Event – Circassia’s crucial Catalyst approaches
After Circassia bought two companies specialising in asthma last year its cat allergy vaccine Cat-Spire is perhaps no longer as decisive as once it was. But, having sold its record-breaking £200m ($283m) IPO two years ago on the project’s potential, a miss in its phase III trial could shake investor confidence.
Data from the Catalyst study of the ToleroMune cat allergy vaccine should emerge in the coming weeks. Compared with the exhilaration when the company listed excitement is muted, partly owing to the miss in phase IIb of the group’s ragweed vaccine, which also uses the ToleroMune technology. A trial failure would no longer be fatal to Circassia, but the company will need Catalyst to hit if it is to prevent its shareholders feeling disappointed.
The pivotal Catalyst trial, also called CP007, enrolled 1,409 people with a cat at home and moderate or severe allergy symptoms, defined as mean total rhinoconjunctivitis symptom score (TRSS) of 10 or less. They have received either a single course of the vaccine, meaning four 6nmol doses administered over 12 weeks, or two sequential courses.
The primary efficacy endpoint is change in combined TRSS and rescue medication use scores one year after the start of treatment versus placebo.
Some experts dismissed concerns that the ragweed vaccine’s failure might read across to Cat-Spire (Circassia falls victim to placebo effect, December 8, 2014). A second failure of a ToleroMune asset would not be so easily brushed aside.
Fine and dander?
If the study’s endpoints are met the vaccine is forecast by Stifel analysts to take over from the Niox asthma diagnosis franchise, which Circassia obtained thanks to its £139m takeout of Aerocrine, as the group’s most valuable product. Cat-Spire sales will hit £114m in 2019, according to Stifel, pushing the company into profitability. In 2022, they add, sales of the vaccine will reach £527m.
As even a cursory glance at social media will show, a great many people are fond of cats, and doubtless this includes some of those who are allergic.
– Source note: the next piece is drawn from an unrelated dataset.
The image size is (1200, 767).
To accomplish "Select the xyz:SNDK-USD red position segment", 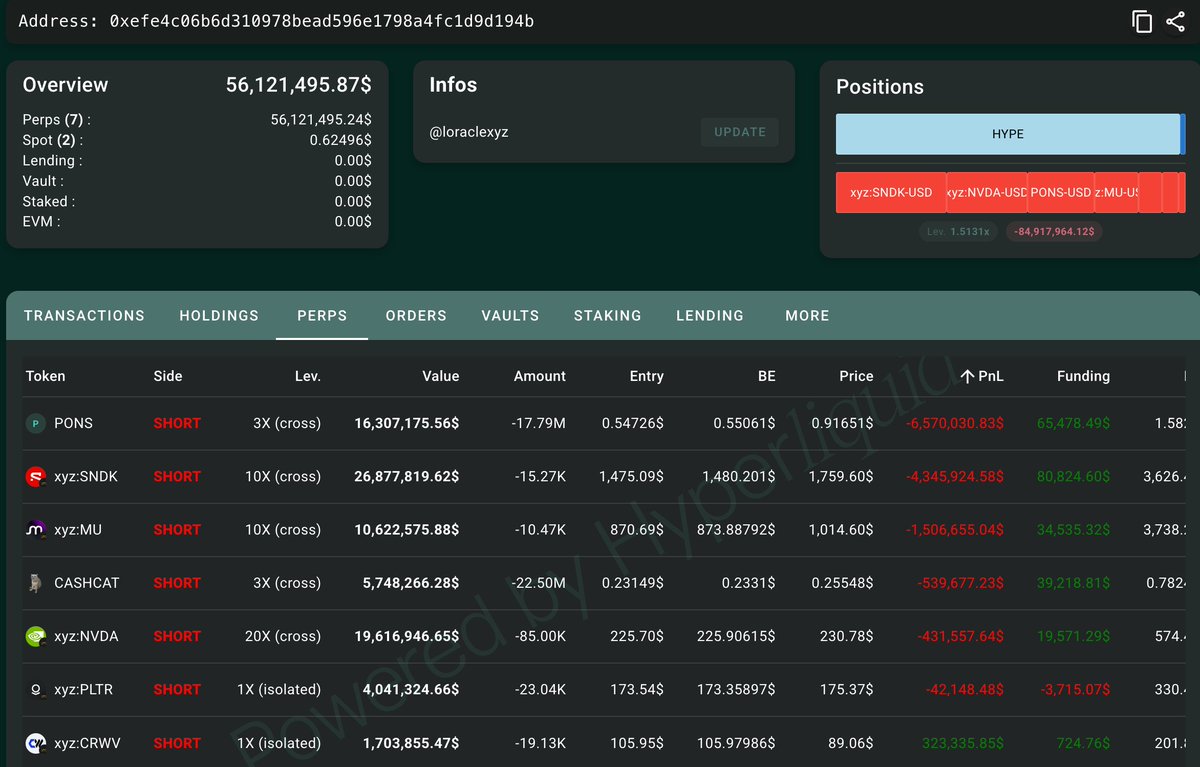I will click(x=891, y=192).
But whether they are popular enough that Circassia’s vaccine – reimbursement of which is vanishingly unlikely – can really make sales of more than half a billion pounds is as yet unclear.
Circassia’s full-year 2015 net loss clocked in at £50m, significantly below analysts’ estimates of around £60m in losses, and the group has cash of around £200m. Having at least some sales thanks to its acquisitions means that the company has a bulwark against the share price sliding should Catalyst fail, though it will probably fall to some degree.
It cannot, however, have passed Circassia by that two other UK-based respiratory specialists merged last week. The Vectura-SkyePharma deal was largely to do with asthma and COPD, and since Circassia now owns the UK inhaled technology specialist Prosonix the arguments for consolidation stand (Circassia buy shifts focus to asthma, May 15, 2015).
With that in mind, it seems plausible that a takeout of Circassia could become more appealing if Catalyst causes a fall in the company’s valuation by failing.